Plus récemment encore, dans une affaire similaire où le prévenu avait demandé la mise sous scellés de son téléphone, la Chambre de céans a rappelé que l'intéressé pouvait faire valoir ses griefs tirés de la violation du principe de la proportionnalité et de l'absence de pertinence des données séquestrées dans la procédure de levée de scellés, laquelle était toujours en cours (ACPR/905/2024 du 4 décembre 2024).

1.3. En l'espèce, le recourant a demandé la mise sous scellés des données extraites de son téléphone portable à la suite du séquestre de l'appareil ordonné le 21 mai 2024, lesquelles contenaient selon lui des données privées qui sortaient du cadre du mandat d'actes d'enquête du 29 janvier 2025, ce qui a conduit à une procédure de levée de scellés. C'est dès lors par le biais de cette procédure qu'il pourra invoquer ses griefs en

lien avec l'intérêt juridiquement protégé au maintien des secrets au sens de l'art. 248 al. 1 CPP, en particulier la légalité de la mesure de contrainte au regard du caractère personnel des données en cause et l'absence ou non de pertinence desdites données pour la procédure en cours. Il pourra en outre soulever également ses éventuelles objections liées à la violation du principe de la proportionnalité.

La saisie de ces données et leur versement au dossier ne peuvent donc pas faire l'objet d'un recours.

Est également irrecevable la conclusion tendant au retranchement des données litigieuses du dossier et à leur destruction, faute de décision préalable du Ministère public (art. 393 al. 1 let. a CPP) (ACPR/306/2024 du 26 avril 2024 consid. 2.2.2.2; ACPR/536/2023 du 18 juillet 2023 consid. 6.2.1).

2. Au vu de ce qui précède, le recours doit être déclaré irrecevable, de sorte qu'il n'y a pas matière à suspendre l'instruction de celui-ci jusqu'à droit connu sur la procédure de levée de scellés.

3. Le recourant, qui succombe, supportera les frais envers l'État, fixés en totalité à CHF 1'000.- (art. 428 al. 1 CPP et 13 al. 1 du Règlement fixant le tarif des frais en matière pénale, RTFMP ; E 4 10.03).

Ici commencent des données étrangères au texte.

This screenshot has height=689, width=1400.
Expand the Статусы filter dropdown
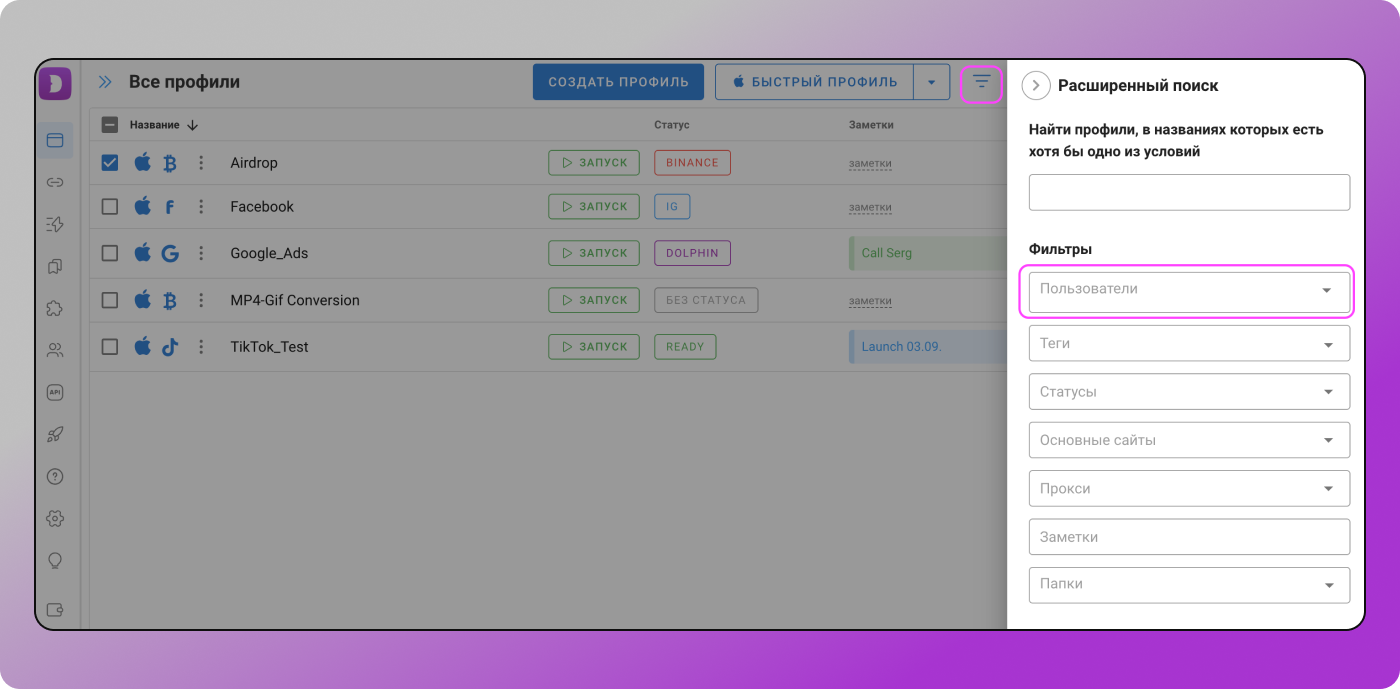coord(1188,392)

L'autorité de recours est en effet tenue de dresser un état de frais pour la procédure de deuxième instance, sans égard à l'obtention de l'assistance judiciaire (arrêts du Tribunal fédéral 1B_372/2014 du 8 avril 2015 consid. 4.6 et 1B_203/2011 du 18 mai 2011 consid. 4).

4. Il sera statué sur l'indemnité du défenseur d'office à la fin de la procédure (art. 135 al. 2 CPP).

* * * * *


 


PAR CES MOTIFS,
LA COUR :


Déclare le recours irrecevable.

Met à la charge de A______ les frais de la procédure de recours, arrêtés à CHF 1'000.-.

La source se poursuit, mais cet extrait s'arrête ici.